* **Text passage**:

────

The mountainous terrain also limits production. India produces almost two billion pounds of tea annually, more than any other country, but Darjeeling accounts for only about 1 percent of that output. The Darjeeling district has 87 certified tea gardens, as they are locally known, producing about 20 million pounds of tea every year, and the potential for expansion is almost nil.

That is why local tea growers grew annoyed that as much as 88 million pounds of tea were being sold as Darjeeling on the global market each year.

“Darjeeling tea has always been more expensive,” said Ranen Datta, a longtime adviser to local tea growers, noting that the wholesale price is about five times that of ordinary teas. “And we found that sellers all over the world were selling tea under the name Darjeeling.”

And not only tea: A French company that makes lingerie has fought legal battles with the Tea Board of India to keep using the name.

“This brand name, Darjeeling, was being misused,” Mr. Jha said. “The basic interest of Darjeeling was being killed.”

Local tea growers had already fought to save their product from the vagaries of cold war politics. During the era of British rule, Darjeeling tea was shipped mainly to Europe, which remained the primary market after Indian independence in 1947, when Darjeeling’s tea gardens shifted from British to Indian ownership.

But as India drew politically closer to the Soviet Union, a deal to sell tea to Moscow ushered in a dark period for Darjeeling. The Soviets ordered in bulk and mixed Darjeeling with pedestrian teas from Soviet satellite countries so it could be marketed more widely.

“Russians were not particular about the quality of Darjeeling,” Mr. Datta said. “They took it if it was clear and black.”

Growers saturated their tea gardens with chemicals and pesticides to maximize output, and annual production rose to about 29 million pounds. But when the Soviet Union dissolved in 1991, so did the export deal, leaving Darjeeling with a crop it had trouble selling in Europe, where many customers, especially in Germany, were aghast at the chemical use.

“There were no buyers,” Mr. Jha recalled. “It took a long time to revive the image of Darjeeling.”

The key was to focus once again on quality. Tea growers began discarding chemicals and shifting toward organic farming practices. Total production fell, but prices rose steadily, as growers marketed Darjeeling teas according to the seasons, with the greatest demand during the two harvesting times, known as the first and second flushes, which run between February and July. Growers also developed luxury tea products, particularly “white tips” tea, which is drawn from the white buds of tea leaves.

The New York Times

The Darjeeling district has 87 certified tea gardens, as they are locally known, producing about 20 million pounds of tea every year, and the potential for expansion is almost nil.

────

* **Dataset extract**:
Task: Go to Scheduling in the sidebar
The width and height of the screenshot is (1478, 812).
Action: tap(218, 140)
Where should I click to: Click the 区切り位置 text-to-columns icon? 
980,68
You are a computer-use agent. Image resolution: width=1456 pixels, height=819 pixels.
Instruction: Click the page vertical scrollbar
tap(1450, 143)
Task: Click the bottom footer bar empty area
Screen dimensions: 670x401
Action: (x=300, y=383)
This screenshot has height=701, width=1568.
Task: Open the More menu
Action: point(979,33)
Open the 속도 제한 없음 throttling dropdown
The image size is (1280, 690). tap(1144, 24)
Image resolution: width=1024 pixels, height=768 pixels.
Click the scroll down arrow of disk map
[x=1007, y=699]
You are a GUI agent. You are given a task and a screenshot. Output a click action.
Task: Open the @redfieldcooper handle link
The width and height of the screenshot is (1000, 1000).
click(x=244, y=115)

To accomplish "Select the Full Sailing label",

────

* **Objective**:
Retype the passage of the Darjeeling tea article that starts with "But as India" and goes on through "marketed more widely.", keeping every word and mark unchanged.

* **Solution to this exercise**:
But as India drew politically closer to the Soviet Union, a deal to sell tea to Moscow ushered in a dark period for Darjeeling. The Soviets ordered in bulk and mixed Darjeeling with pedestrian teas from Soviet satellite countries so it could be marketed more widely.